▸ **What is being asked**: Exact transcription of the data below is required, without the images.

┌────────

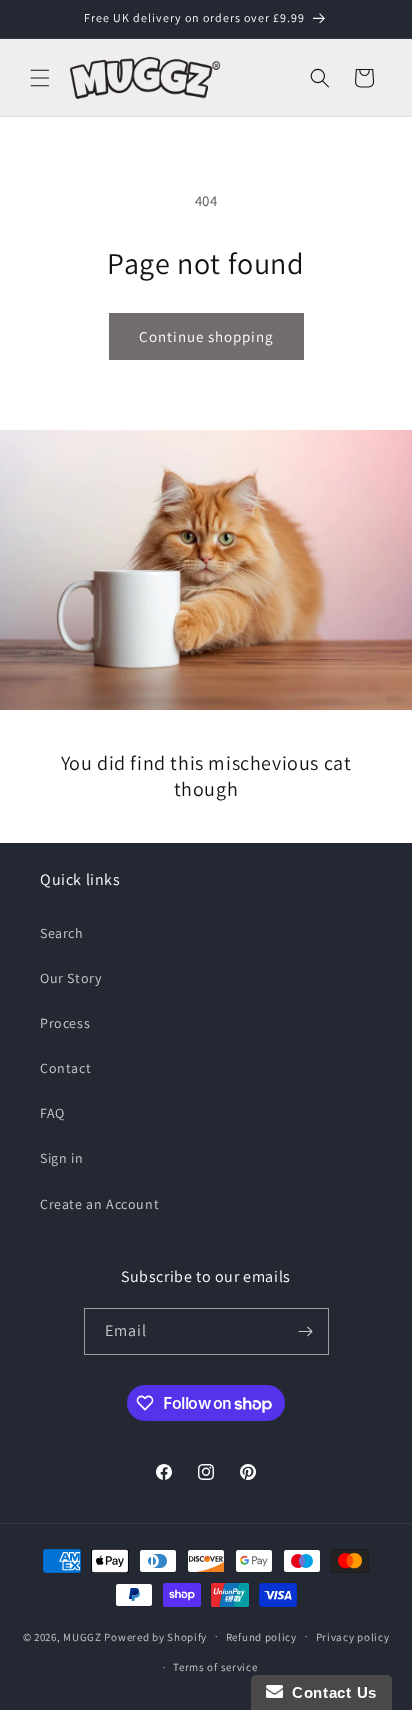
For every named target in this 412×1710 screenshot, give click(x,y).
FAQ (52, 1113)
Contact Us (330, 1692)
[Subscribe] (306, 1331)
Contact (65, 1068)
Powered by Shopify (155, 1636)
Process (65, 1023)
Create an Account (99, 1204)
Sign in (61, 1158)
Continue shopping (206, 336)
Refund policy (261, 1637)
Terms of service (215, 1667)
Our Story (70, 978)
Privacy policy (353, 1637)
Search (62, 933)
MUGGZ (82, 1636)
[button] (40, 78)
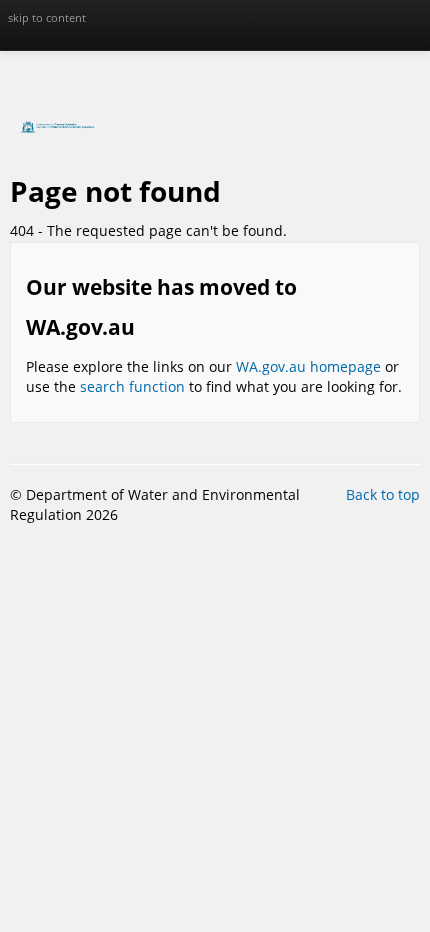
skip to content (47, 17)
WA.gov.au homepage (308, 366)
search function (132, 386)
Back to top (383, 494)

└────────

▸ **Answer to this task**:
For every named target in this 412×1710 screenshot, give click(x,y).
FAQ (52, 1113)
Contact Us (330, 1692)
[Subscribe] (306, 1331)
Contact (65, 1068)
Powered by Shopify (155, 1636)
Process (65, 1023)
Create an Account (99, 1204)
Sign in (61, 1158)
Continue shopping (206, 336)
Refund policy (261, 1637)
Terms of service (215, 1667)
Our Story (70, 978)
Privacy policy (353, 1637)
Search (62, 933)
MUGGZ (82, 1636)
[button] (40, 78)
skip to content (47, 17)
WA.gov.au homepage (308, 366)
search function (132, 386)
Back to top (383, 494)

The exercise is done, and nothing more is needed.